#### Data excerpts ####

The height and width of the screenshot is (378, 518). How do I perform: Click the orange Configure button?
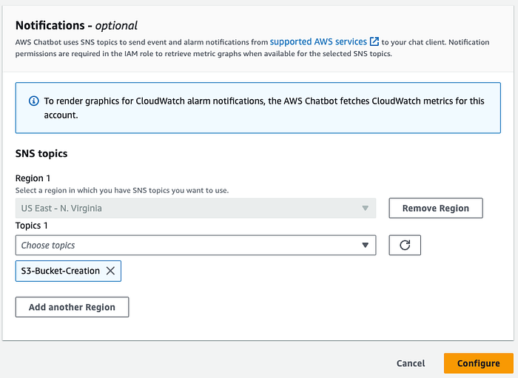coord(478,363)
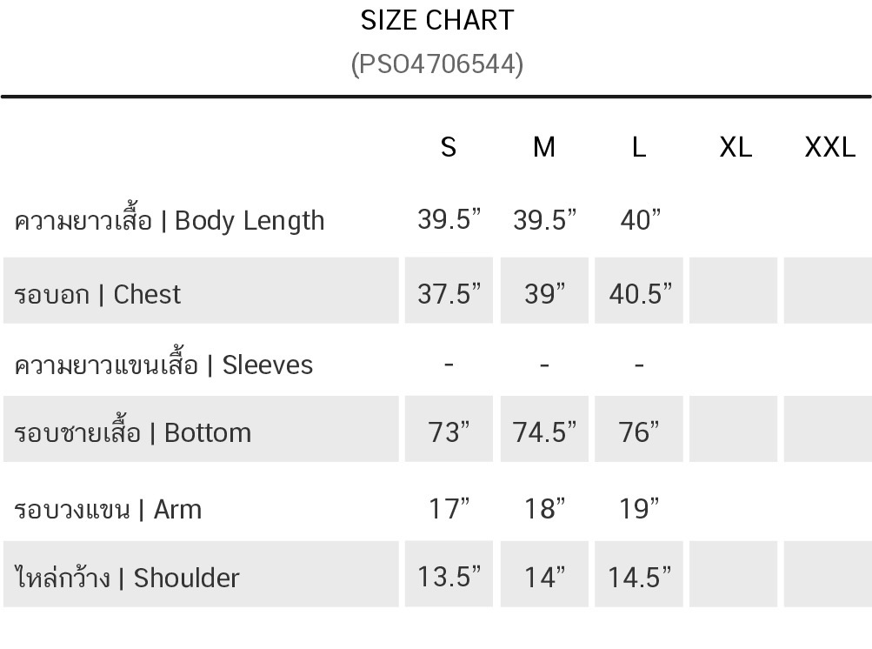Screen dimensions: 872x649
Task: Click the SIZE CHART title
Action: coord(437,20)
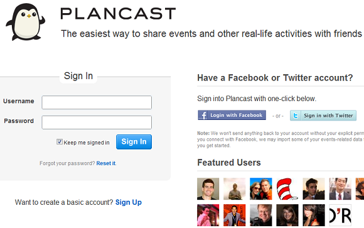
Task: Click into the Username input field
Action: point(97,102)
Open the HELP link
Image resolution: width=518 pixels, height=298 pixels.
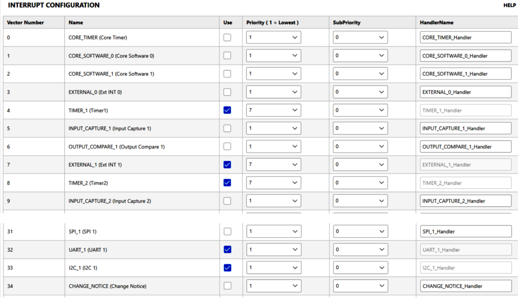point(509,5)
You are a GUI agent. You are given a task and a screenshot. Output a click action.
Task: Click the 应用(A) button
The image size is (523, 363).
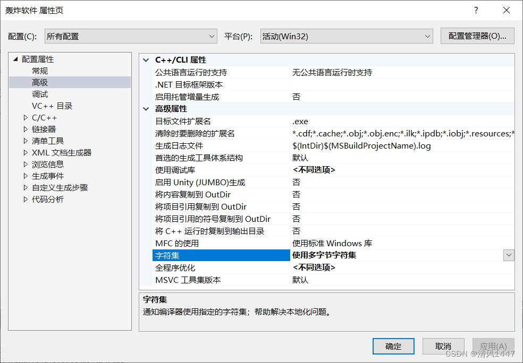pyautogui.click(x=493, y=346)
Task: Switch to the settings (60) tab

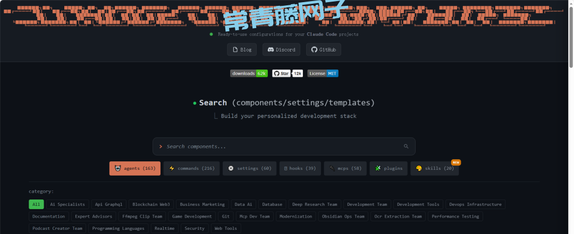Action: click(x=249, y=168)
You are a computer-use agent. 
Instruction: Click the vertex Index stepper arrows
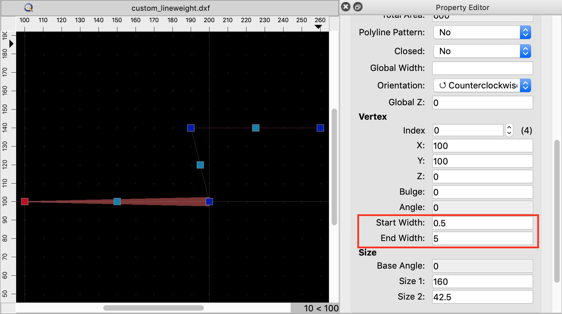509,130
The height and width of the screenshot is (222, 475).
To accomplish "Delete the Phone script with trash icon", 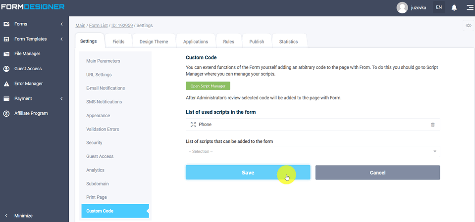I will point(432,125).

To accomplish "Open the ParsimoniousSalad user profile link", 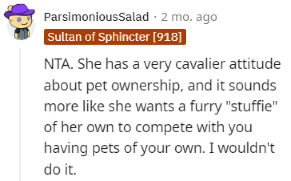I will click(96, 17).
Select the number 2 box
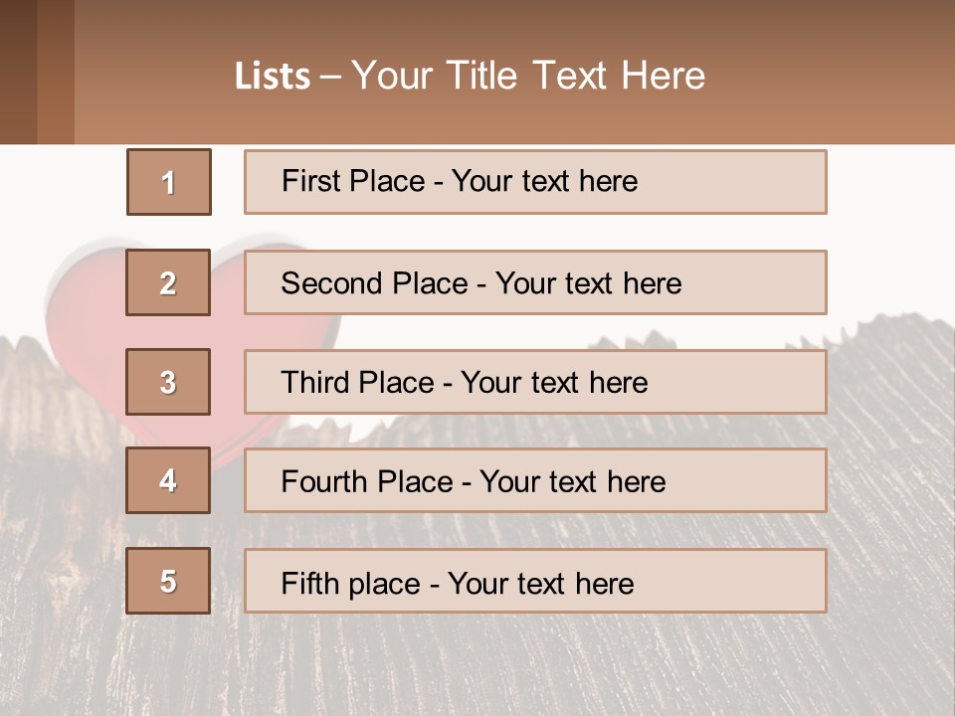The image size is (955, 716). [168, 282]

####

Find the word "agent" in the entries above and gather every line that holds it.

▶ Solution to this problem
You are a GUI agent. You are given a task and a screenshot. Output a click action.
You are a computer-use agent. 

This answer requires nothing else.